Anwohnenden sind sich uneinig über Zukunft des Belgischen Viertels
Den langen Rechtsstreit hätte man sich sparen können, wäre vor Jahren ein Bebauungsplan für einen Teil des Viertels, der zusätzliche gastronomische Betriebe und Kioske verhindern sollte, aufgestellt worden, sagte Sedlak. Auf Seiten der Anwohner habe es die Kompromissbereitschaft gegeben, als Beginn der Nachtruhe 24 Uhr zu akzeptieren. Doch der Plan, gegen den sich aus dem Viertel heraus Widerstand formierte, scheiterte.

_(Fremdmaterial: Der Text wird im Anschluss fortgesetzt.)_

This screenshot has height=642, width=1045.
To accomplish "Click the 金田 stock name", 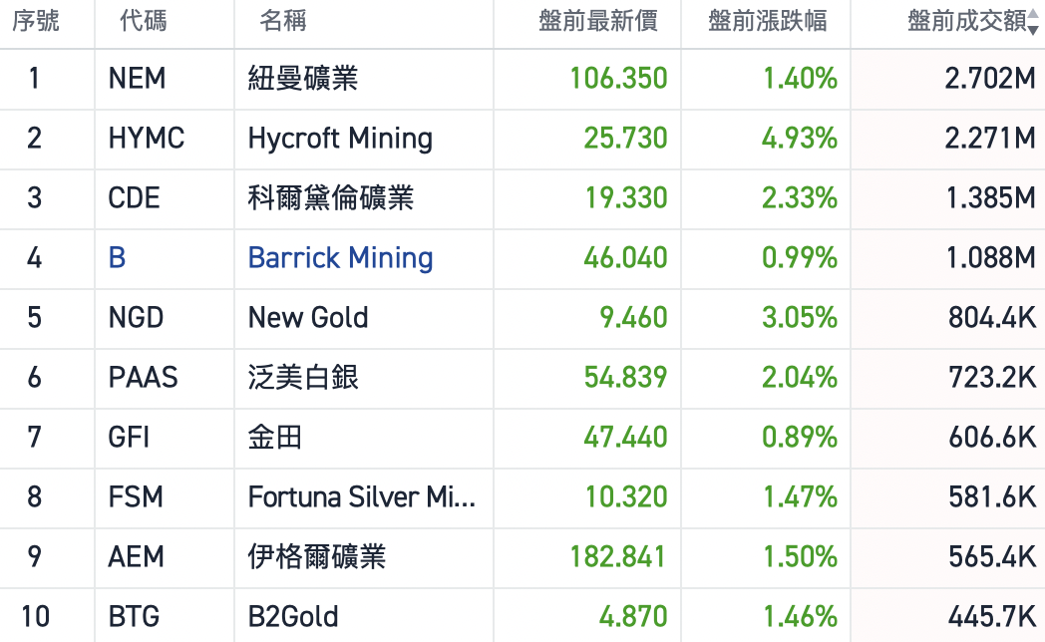I will 275,438.
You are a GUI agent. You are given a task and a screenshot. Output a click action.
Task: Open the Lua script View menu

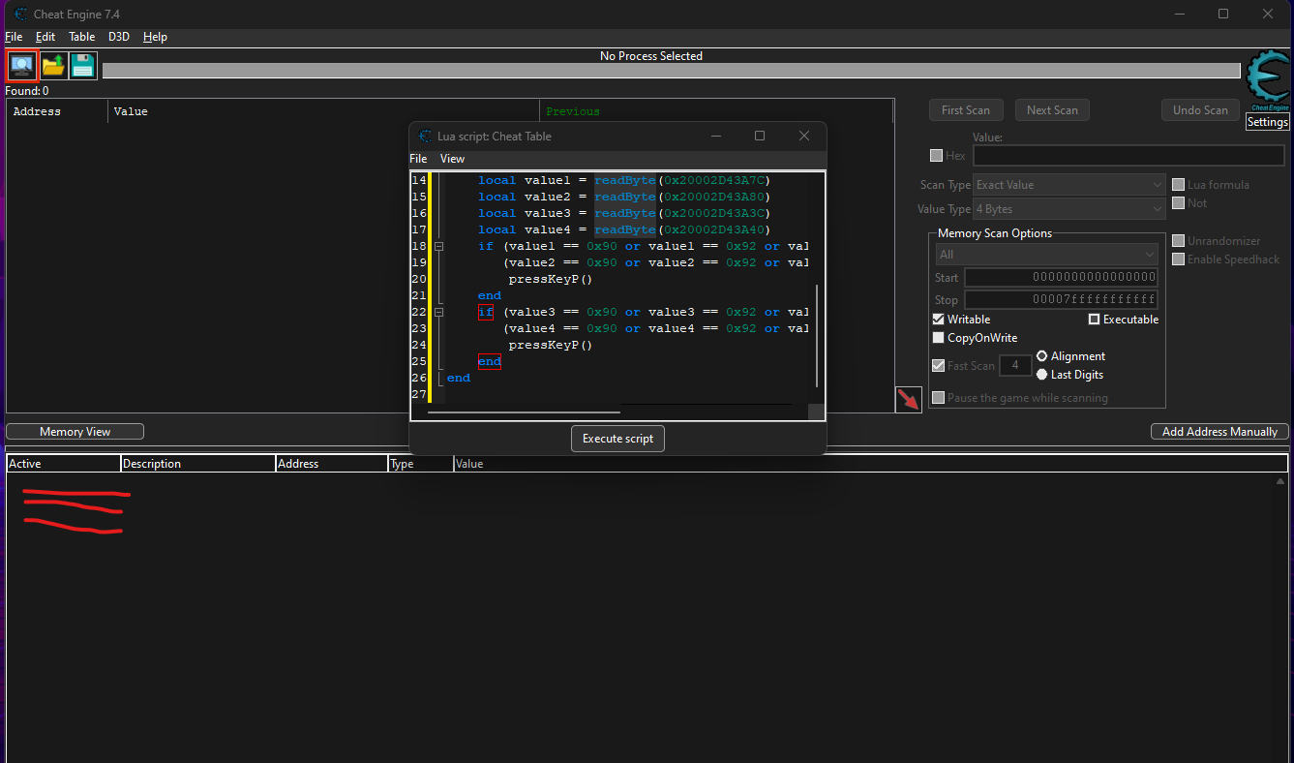[x=452, y=159]
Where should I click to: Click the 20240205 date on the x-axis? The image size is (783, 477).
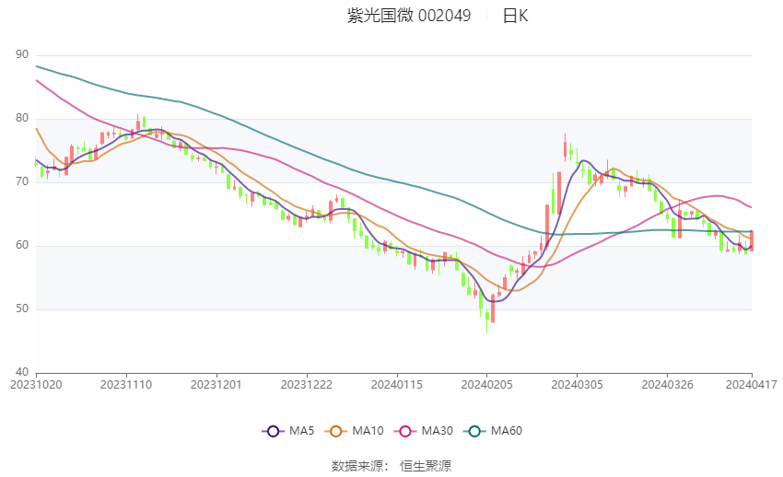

Ein paar Leute meldeten sich zu Wort, denen die Forderungen nach Beruhigung zu weit gehen. Es gelte, die lebendige Vielfalt des Viertels zu erhalten. Nicht die Gastronomen seien das Problem, sondern die Masse der Menschen. Ein Anwohner kritisierte, ein „liebenswertes, großartiges Viertel“ drohe, auf juristischem Weg „kaputt gemacht“ zu werden. Ein junger Mann sagte, das Ordnungsamt zeige durchaus Präsenz auf dem Brüsseler Platz: „Wir werden regelmäßig weggeschickt.“ Das Belgische Viertel sei eines, „in dem Kultur noch möglich ist“.

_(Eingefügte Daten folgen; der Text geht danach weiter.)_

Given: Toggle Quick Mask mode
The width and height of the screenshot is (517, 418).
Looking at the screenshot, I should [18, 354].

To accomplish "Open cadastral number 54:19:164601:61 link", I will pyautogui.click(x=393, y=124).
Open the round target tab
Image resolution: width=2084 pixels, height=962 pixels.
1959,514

Eine Anwohnerin fuhr ihm in die Parade: „Über 50 Dezibel, Scherben und Erbrochenes – ist das Kultur?!“ Dafür bekam sie starken Beifall. Sie zählte zur großen Mehrheit, die Klage führte, ob über Lärm bis tief in die Nacht, Radau wie am Ballermann, Müll und Raser. Ordnungsamt und Polizei täten viel zu wenig. Burgel Langer vom Verein „Queerbeet“, der die Hochbeete auf dem Brüssler Platz bepflanzt und pflegt, klagte, inzwischen sei man viel mehr damit beschäftigt, Schäden zu beseitigen. Von Stadt und Politik fühle man sich alleingelassen: „Wir haben den Eindruck, dass unsere Arbeit nicht wertgeschätzt wird.“
Polizei sagt Bewohnern ihre Unterstützung im Kampf gegen „krasses Drogenproblem“ zu
Hauptkommissarin Maja Schinkel versicherte: „Wir nehmen ihre Sorgen und Nöte ernst.“ So tue die Polizei, was sie könne, um gegen das allenthalben grassierende, „krasse Drogenproblem“ anzugehen. Francesco Micello von den Abfallwirtschaftsbetrieben sagte, im Viertel werde regelmäßig gereinigt. Um zusätzliche Lärmbelästigung zu vermeiden, geschehe dies an den Abenden früher als in der Vergangenheit.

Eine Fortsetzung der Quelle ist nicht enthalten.